They’ve Got to Fix Their Priorities
The banks may have weathered the financial crisis, but the rest of the country hasn’t. Taxpayers are still on the hook for federally guaranteed bank debt. Homeowners’ equity continues to erode. Small businesses still have trouble getting loans, and savers are still getting hammered by near zero interest rates. Joblessness remains high. State budgets are ravaged.
So whom have Washington policy makers singled out for help? Bank shareholders, including bank executives who are invariably big holders of stock in their banks.
The Federal Reserve recently gave the all-clear for several banks to increase dividends and expand share buybacks, among them JPMorgan Chase, Wells Fargo, Citigroup and Goldman Sachs. That’s good news, at least in the short run for bank investors, but it is a dubious development for everyone else.
The dividend-boosting banks that were too big to fail before the crisis are even bigger now, while reforms to rein them in are under political attack even before they have been implemented. Sheer size and inadequate regulation — the combination that led to the crisis — argue for banks to use their earnings to build bigger capital cushions, not to pay dividends and repurchase shares.
Yet Fed officials have concluded that many banks are safe and sound enough to pay out cash and still withstand a severe shock should one occur again. It’s hard to share their confidence. Before it approved new dividends, the Fed required banks to test their crisis-readiness against several criteria, like elevated unemployment, but it did not release detailed results of the tests. Public data do not inspire confidence either. There is much debate over whether banks are valuing their mortgage assets correctly, and, by extension, whether they are adequately capitalized.
What is known is that recent bank profits have been boosted not by increasing revenues, but by downward revisions to expected future losses. With house prices falling anew, further reducing the value of mortgage assets, how reasonable is that?
Even if banks were ready for anything, more dividends and buybacks still would be premature. Big banks that plan to increase payouts still hold nearly $120 billion in government-backed debt under a crisis-era program from the Federal Deposit Insurance Corporation. The subsidized bonds come due between now and the end of 2012. Paying shareholders before the bonds are retired puts bank investors before taxpayers — talk about skewed priorities. Banks also face potentially huge fines in court cases and in settlement talks with government officials over mortgage and foreclosure practices that have harmed both homeowners and mortgage investors. It is irresponsible for the Fed to allow bolstered dividends before the penalties are known and paid. It is also a disturbing omen. Regulators are part of the settlement talks over the banks’ wrongful practices. Are they assuming that banks can afford both stiff penalties and bolstered dividends? Or are they assuming that the penalties will be weak?

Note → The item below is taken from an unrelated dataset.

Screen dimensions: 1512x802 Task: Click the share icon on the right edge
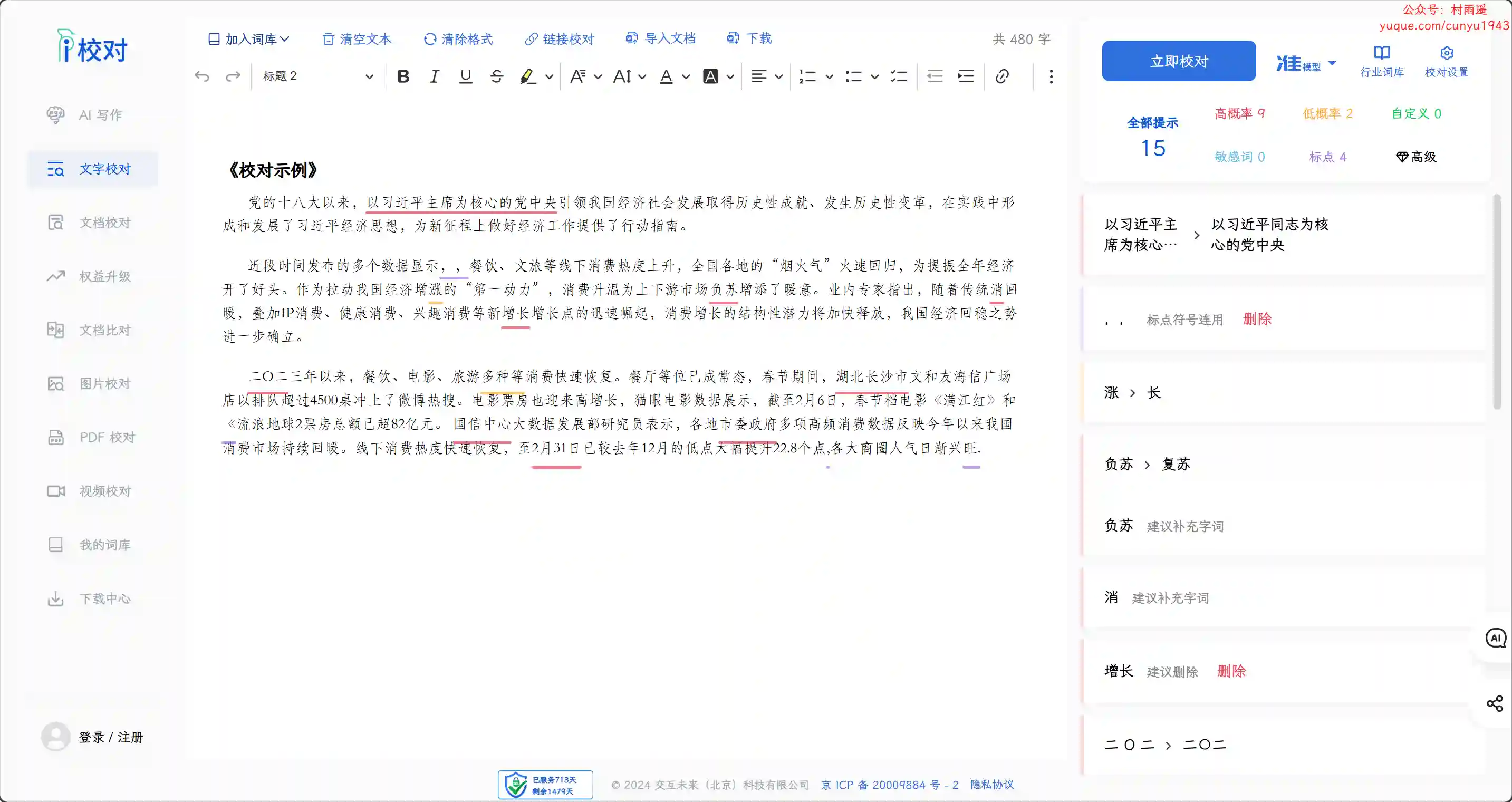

When it comes to redress and reward, bank shareholders should be at the back of the line, behind taxpayers who stand behind too-big-to-fail banks and behind homeowners who are bearing the brunt of a housing debacle for which banks bear considerable responsibility. For the Fed to allow new dividends and bigger buybacks before these issues are settled is a display of the same type of “banks first” favoritism that got us into this mess to start.